Despite, our study find that the ABM volume, ABM‐V30, and ABM‐V40 were significantly correlated with the development of grade 3+ hematologic toxicity. But, this study has some limitations. First, the data in our study were derived from a single center study, and further multi‐center clinical trials need to be carried out to confirm our findings. Moreover, severe anemia, more than 70 years old, and worse performance status patients were excluded from this study, so it is uncertain whether our findings are applicable to these patients.

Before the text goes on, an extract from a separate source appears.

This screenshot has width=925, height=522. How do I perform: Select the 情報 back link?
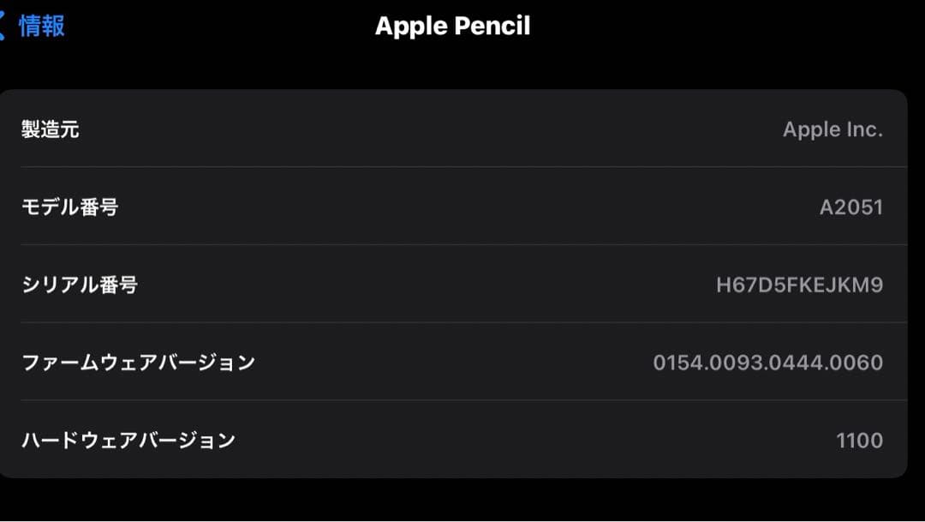[41, 26]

In conclusion, our study supports the hypothesis that the ABM volume, ABM‐V30, and ABM‐V40 are significantly correlated with the development of grade 3+ hematologic toxicity. Techniques to limit ABM irradiation may reduce acute hematological toxicity in locally advanced cervical cancer patients. In our ongoing study (ChiCTR‐IOR‐16010214), we are testing whether 99mTc sulfur colloid SPET‐defined ABM‐sparing VMAT can reduce the risk of acute hematological toxicity for patients with locally advanced cervical cancer.

CONFLICT OF INTEREST

The authors of this manuscript declare no conflict of interest.